- _TEXT PROVIDED_
A newspaper layout dedicated to superhero nostalgia.

dailyplanet.info - the pulse of metropolis

Newspapers are fascinating expressions of typography and layout. The NYTimes.com is a combination of classic typographic technique and responsive design.To teach myself Flexbox and Bootstrap's grid layout, I used the the New York Times as a starting point to design a responsive site for a fictional newspaper you might have heard of - the Daily Planet.

If you haven't heard, the Daily Planet is the newspaper where Clark Kent works as a reporter while moonlighting as Superman a.k.a. the Man of Steel, and btw, welcome to Earth, we're happy to have you here.


I was drawn to the layout of the desktop version of the New York Times, so that's where I started my design. As it turned out, that decision was my among the biggest of my mistakes in this journey. I'll tell you why later. If you are familiar with Bootstrap, then you probably already know.

I redlined a screenshot to get an understanding of the layout, then dove into VS Code. You can check out my Daily Planet repo on GitHub to see how the code evolved.

In the first version, I used Bootstrap's "container" class and "card" class in combination with Flexbox utilities.

- _INFORMATION PROVIDED_

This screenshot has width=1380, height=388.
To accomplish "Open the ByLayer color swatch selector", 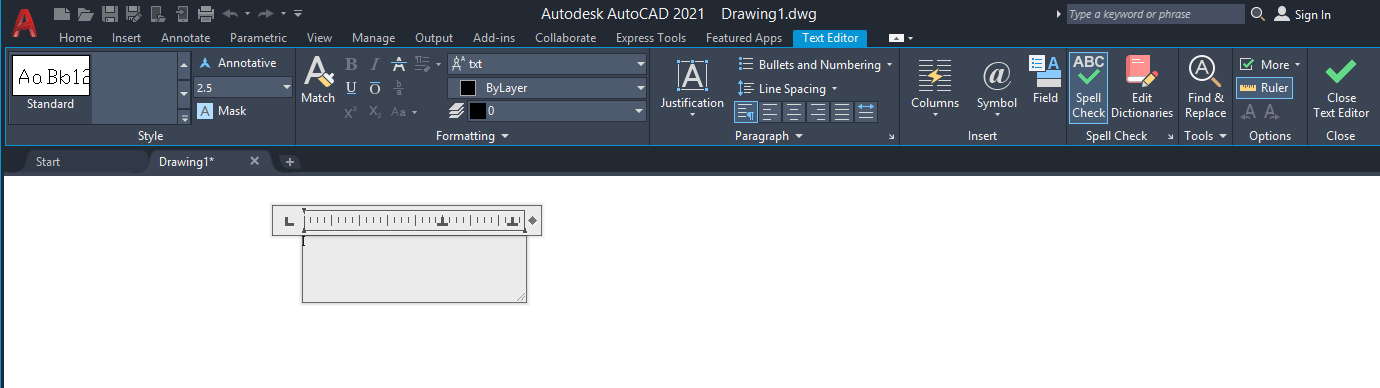I will pyautogui.click(x=547, y=87).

- _PROBLEM SET_
1) Translate this sentence from the Daily Planet layout post into Spanish: "I redlined a screenshot to get an understanding of the layout, then dove into VS Code."
2) According to the Daily Planet layout post, which Bootstrap classes did the first version use?
3) Carry on the Daily Planet layout post from its last sentence.
The data has no connection to the Daily Planet layout post.

- _EXERCISE ANSWERS_
1) Anoté en rojo una captura de pantalla para comprender la maquetación y luego me sumergí en VS Code.

2) It used the "container" and "card" classes, combined with Flexbox utilities.

3)
With this incredibly useful guide, I started building. At this point, I wasn't planning on making the site responsive. I was just using the newspaper's structure to practice working with rows and columns.

As I bounced back and forth from Flexbox guide to VS Code, I was coming up with fantastical headlines for this newspaper. Headlines about space exploration and time travel, light-speed and super computers, you know the usual what-not.

And then...


It struck me: a superhero newspaper! I'm going to make the Daily Planet! And since that's such an awesome idea, I'll make it fully responsive!

Many hours later, I finished the desktop version of the first digital issue of the Daily Planet. Ecstatic, I visited the Bootstrap documentation to find out what tools there were to make the design responsive, only to realize that "responsive" isn't something added to one version of the design or another.

Responsive web design starts with the first line of code.

So I learned the hard way that one must code mobile-first. But I also reached an understanding that my canvas for these designs is dynamic, which is super-cool. To do this newly-understood super-cool kind of design properly, though, you do not design the desktop version first. Which is exactly what I had done. And that was kind of a bummer.

Back to the beginning, boy!

I spent a couple days thinking about how I might avoid starting from scratch. Unsure if they were feasible, I was certain they were messy. Moreover, Bootstrap is a tool that is meant to be used in the opposite direction that I was traveling in. It's loud and clear in the documentation: mobile-first.

Lesson learned and licking my wounds, I set out to do Metropolis right.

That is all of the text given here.